# A question about whether dropping interaction terms as a whole or not

#### freezingswallow

##### New Member
Hello!
I'm taking a regression course this semester and I have a question regarding when to drop the interaction terms.
Suppose we have a regression model like this:
Y = a + b1*X1 + b2*X2 + b3*X3 + b4*X1_X3 + b5*X2_X3
where Y is the response variable (say, the outcome of a disease),
X1 and X2 are both indicator variables for the same factor (for example, there are three BMI categories, and I choose the third category to be the baseline group)
X3 is another variable ( eg. age)
X1_X3 is the interaction between X1 and X3
X2_X3 is the interaction between X2 and X3
After running the regression model on a data set, if we found the beta coefficient for X1_X2 is non-significant (p-value > 0.5) but the beta coefficient for X1_X3 is significant ( P-value < 0.5), should we drop X1_X3 only or both X1_X3 and X2_X3?
My question here is when the two interaction terms are actually between the same two factors ( just different indicator variables for different levels of the same variable), should we treat these interaction terms as a whole or treat them separately?
As we know, for main effect, we cannot drop X1 only and leave X2 in the model. I'm not sure if this is still the case regarding interaction terms!
Thank you!

#### hlsmith

##### Less is more. Stay pure. Stay poor.
I did not completely follow your description, you could probably benefit from some returns/spacing.

Did you enter BMI into the model as a single categorical variable, then the program kicks out more than one beta coefficient?

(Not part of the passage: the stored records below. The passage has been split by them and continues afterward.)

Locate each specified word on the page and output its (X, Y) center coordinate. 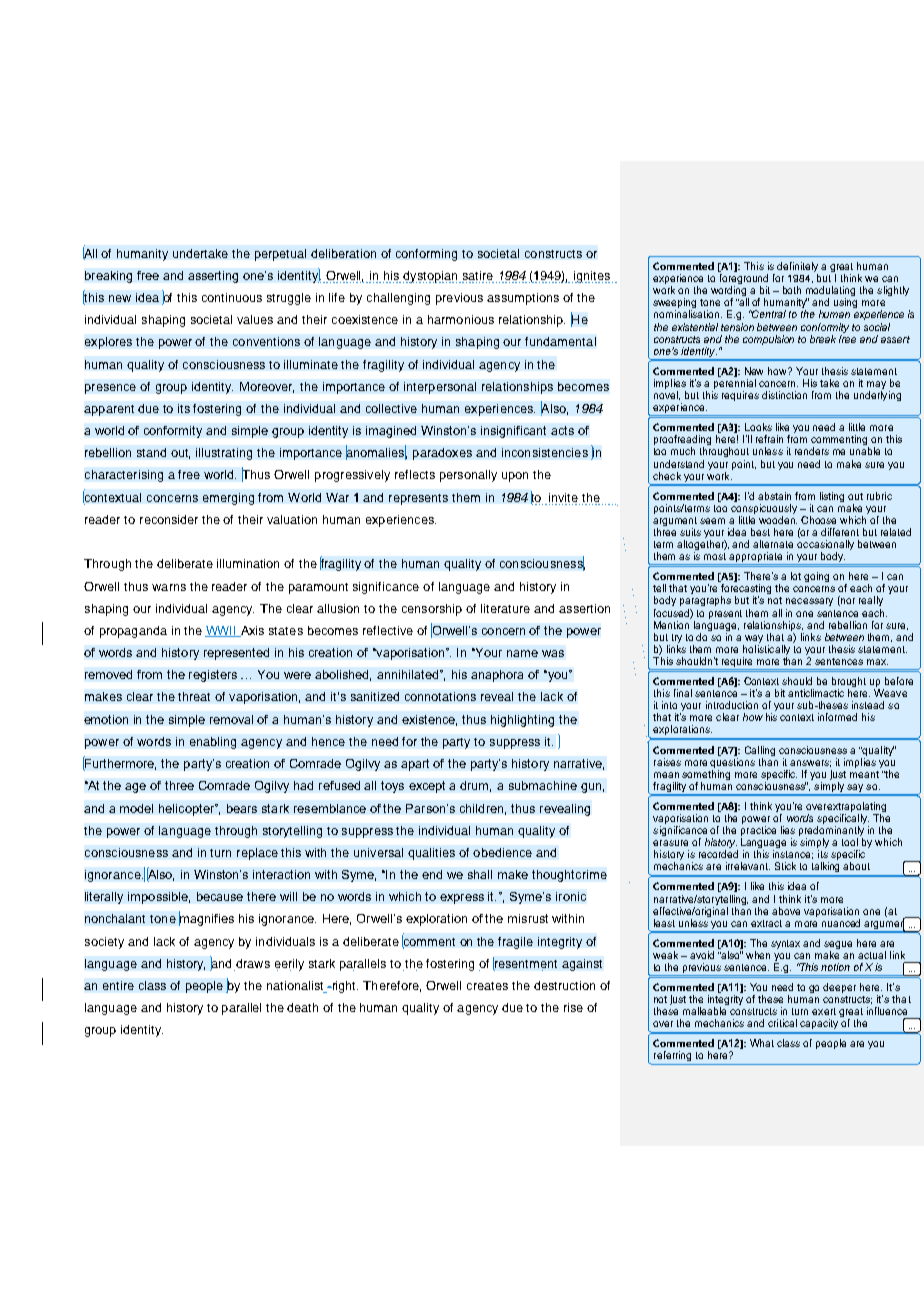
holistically (766, 651)
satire (478, 275)
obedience (502, 852)
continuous (232, 297)
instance (793, 854)
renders (812, 451)
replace (257, 854)
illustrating (224, 454)
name (522, 653)
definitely (797, 268)
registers (213, 676)
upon (515, 477)
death (302, 1007)
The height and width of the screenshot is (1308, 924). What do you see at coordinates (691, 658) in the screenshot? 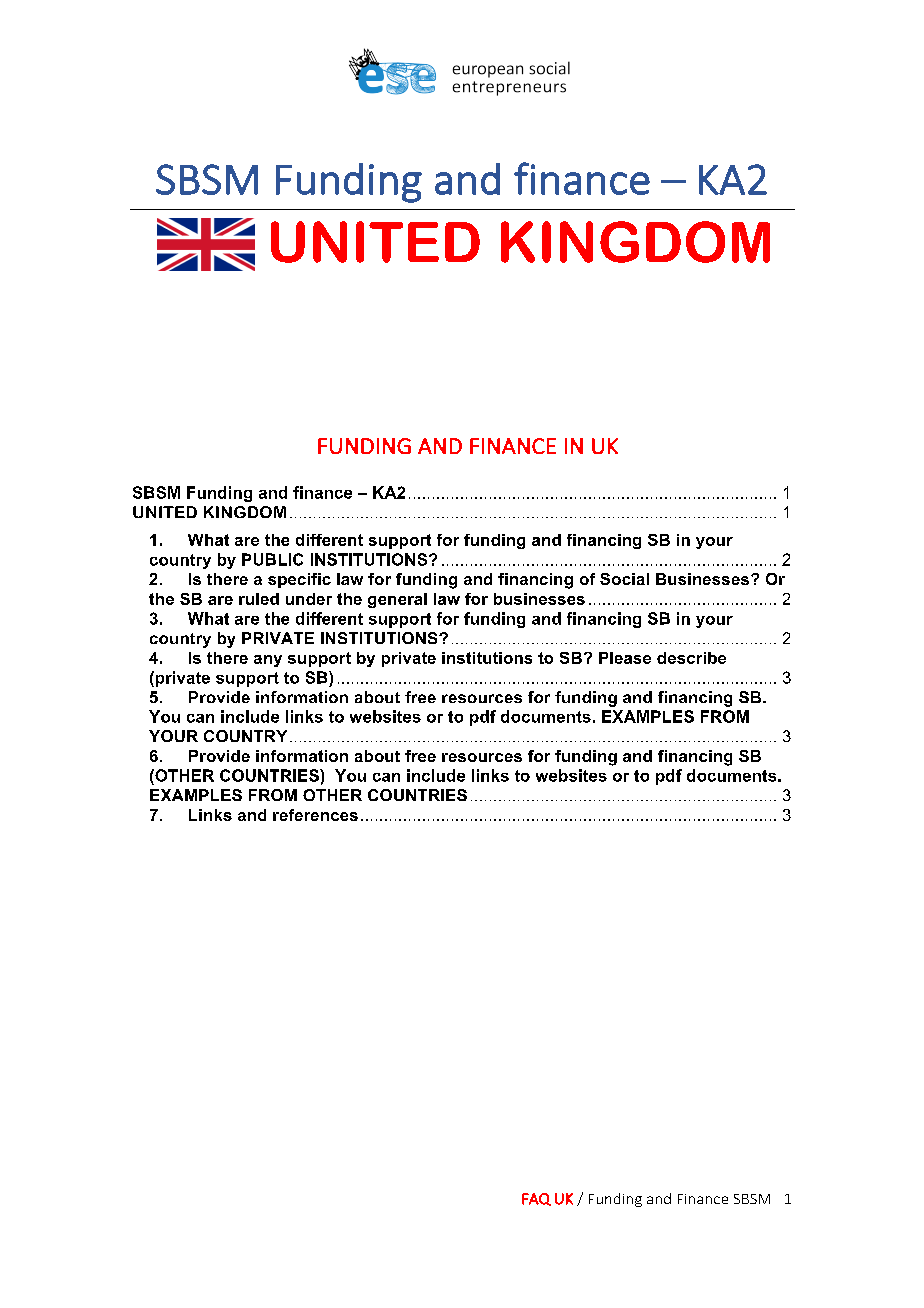
I see `describe` at bounding box center [691, 658].
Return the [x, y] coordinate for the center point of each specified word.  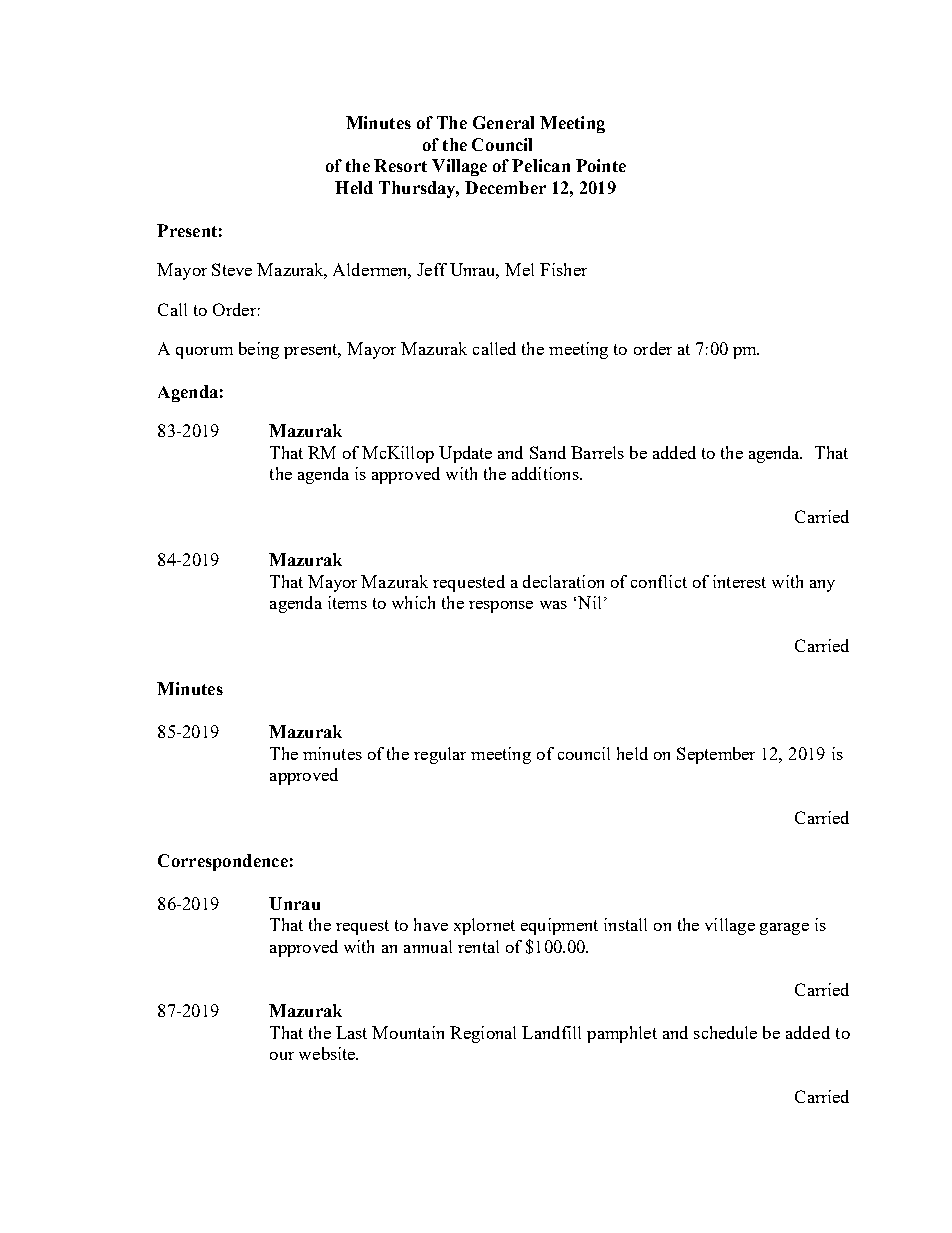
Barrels [597, 452]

I believe you keep them all in when they cover the same variable (e.g., BMI).

#### freezingswallow

##### New Member
Sorry for causing misunderstanding.
I mean I'm trying to build a model to predict coronary heart disease, for example.
And my current model is:
Y = a + b1*BMI_Group1 + b2*BMI_Group2 + b3*age + b4*BMI1_Age + b5*BMI2_Age
where a, b1~b5 are just coefficients,
BMI1_Age is the interaction between BMI_Group1 and age
BMI2_Age is the interaction between BMI_group2 and age
And I run the model on my data set and found the p-value for one of the interaction terms is greater than 0.05 and p-value for the other interaction term is less than 0.05.
I'm not sure whether I should keep both interaction terms in or just the significant one.
Will this be more clear?

#### hlsmith

##### Less is more. Stay pure. Stay poor.
I totally got that part, at least that is what I assumed you meant. So, my response would still be the same as the above #2 post.

I believe you keep them all in when they cover the same variable (e.g., BMI).